Copy the material from the line with "You are a GUI" up to and including the line with "coord(33,55)", keeping the requests, and move every answer coordinate by adding 91 to each of its numbers. Leave the pictures out of your answer.

Input records:
★ ★ ★

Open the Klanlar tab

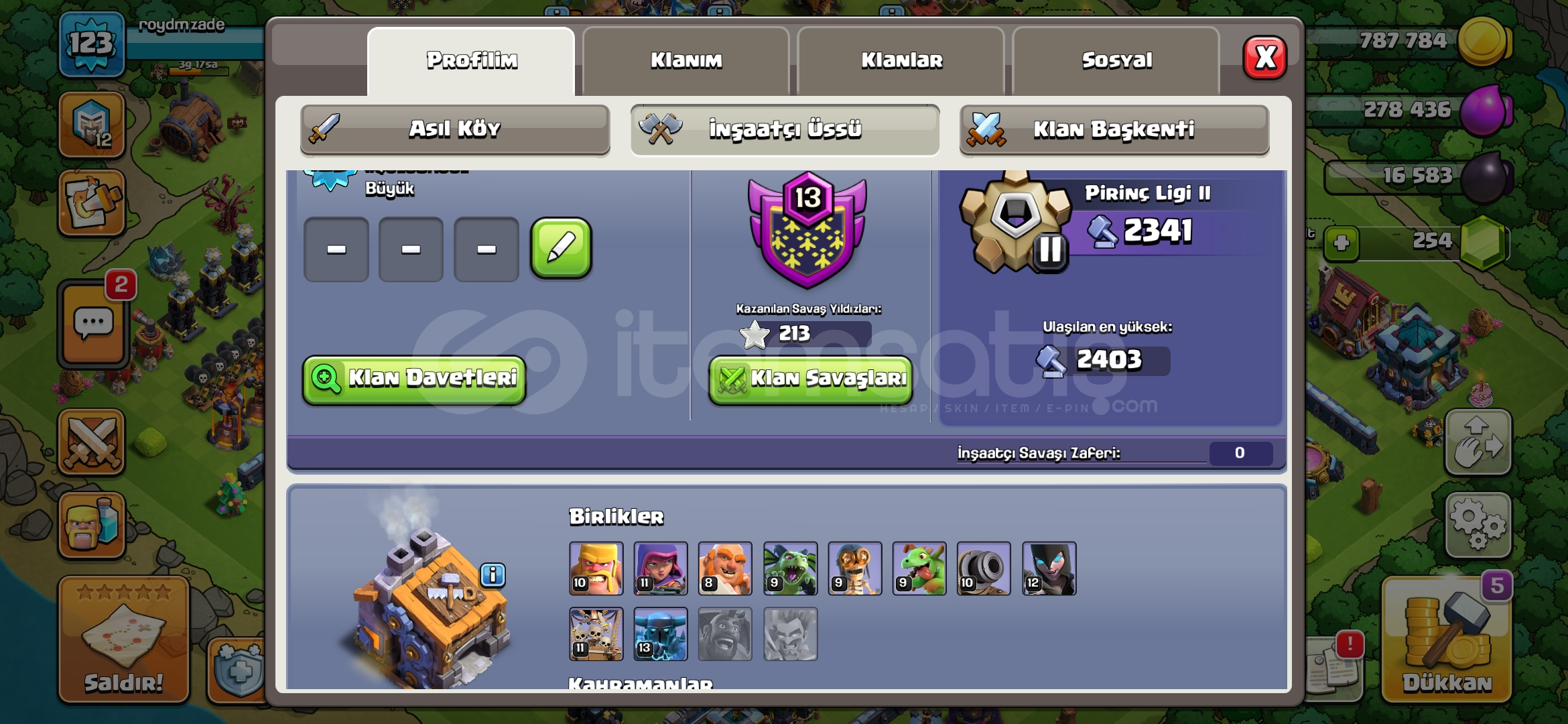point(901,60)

★ ★ ★

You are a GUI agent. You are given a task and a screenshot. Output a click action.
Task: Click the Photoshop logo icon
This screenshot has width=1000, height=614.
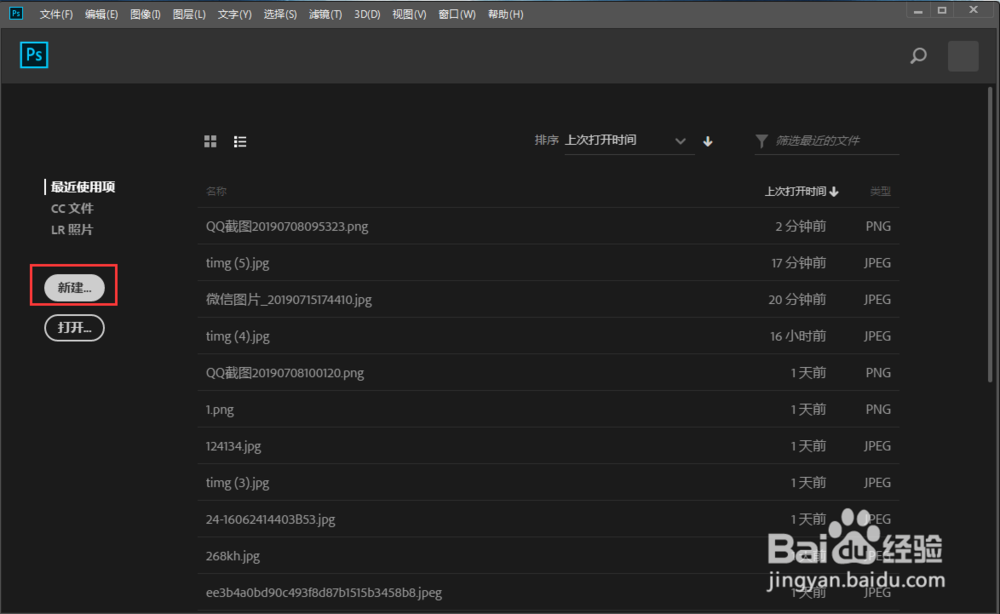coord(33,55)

★ ★ ★

Task solution:
You are a GUI agent. You are given a task and a screenshot. Output a click action.
Task: Click the Photoshop logo icon
This screenshot has width=1000, height=614.
coord(124,146)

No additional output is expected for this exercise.